Text:
-- -- --
(From the March 5, 2012, issue of Rubber & Plastics News)
FINDLAY, Ohio—Unionized workers at Cooper Tire & Rubber Co.'s Findlay tire plant ratified a new five-year labor pact Feb. 27, bringing an end to a lockout that began Nov. 28.
The agreement—approved by a 627 to 321 margin—affects about 1,050 United Steelworkers Local 207L members at the factory.
The vote was the final action in a three-month saga that began when USW members at the Findlay plant overwhelmingly turned down an earlier tentative agreement. Cooper responded by locking out the union work force the Monday after Thanksgiving.
The Findlay-based tire maker absorbed as much as $40 million in increased costs during the labor dispute, bringing in temporary workers to produce an undisclosed number of tires at the facility, the company revealed in its 2011 financial results review.
“While enormous time and effort was involved in reaching this labor agreement, leaders from the company and the union share a belief that the new contract will enhance the competitiveness of Cooper's Findlay tire plant through improvements in productivity,” Cooper said in a press release.
USW officials said the agreement “is the very best we could do without risking further financial harm to our families, community and our customers that we need to keep the plant thriving and prosperous.”
-- -- --
Tasks to carry out:
1. Translate this sentence from the Cooper Tire article into Spanish: "The agreement—approved by a 627 to 321 margin—affects about 1,050 United Steelworkers Local 207L members at the factory."
2. Retype the part of the Cooper Tire article that opens with the words containing "The Findlay-based tire" and closes with "a press release.".
3. According to the Cooper Tire article, why did Cooper lock out the union work force at the Findlay plant? Answer in one to three sentences.

Recorded information:
-- -- --
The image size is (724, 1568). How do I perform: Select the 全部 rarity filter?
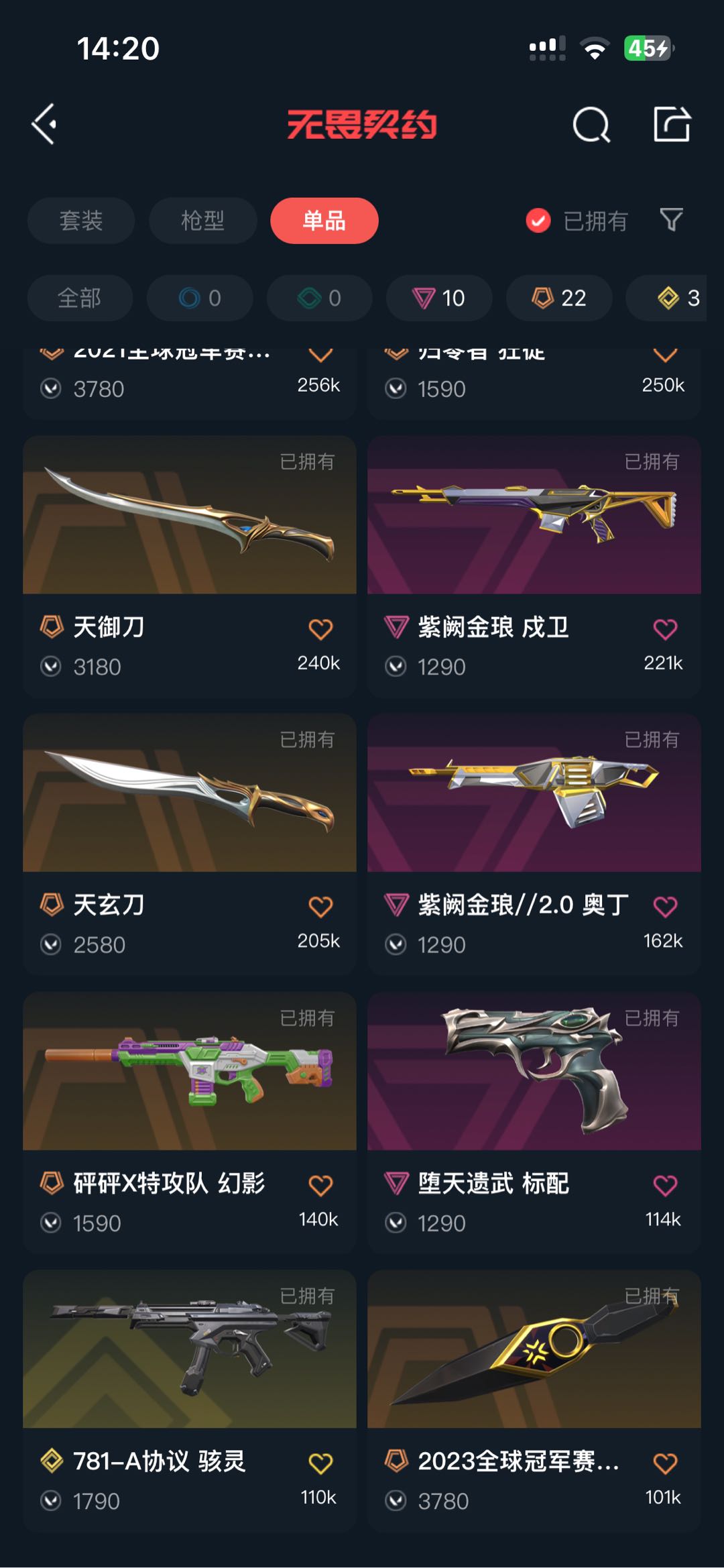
-- -- --
Outputs for the tasks:
1. El acuerdo —aprobado por un margen de 627 a 321— afecta a unos 1.050 miembros del Local 207L de United Steelworkers en la fábrica.

2.
The Findlay-based tire maker absorbed as much as $40 million in increased costs during the labor dispute, bringing in temporary workers to produce an undisclosed number of tires at the facility, the company revealed in its 2011 financial results review.
“While enormous time and effort was involved in reaching this labor agreement, leaders from the company and the union share a belief that the new contract will enhance the competitiveness of Cooper's Findlay tire plant through improvements in productivity,” Cooper said in a press release.

3. Cooper locked out the union work force in response to USW members at the Findlay plant overwhelmingly turning down an earlier tentative agreement. The lockout began the Monday after Thanksgiving.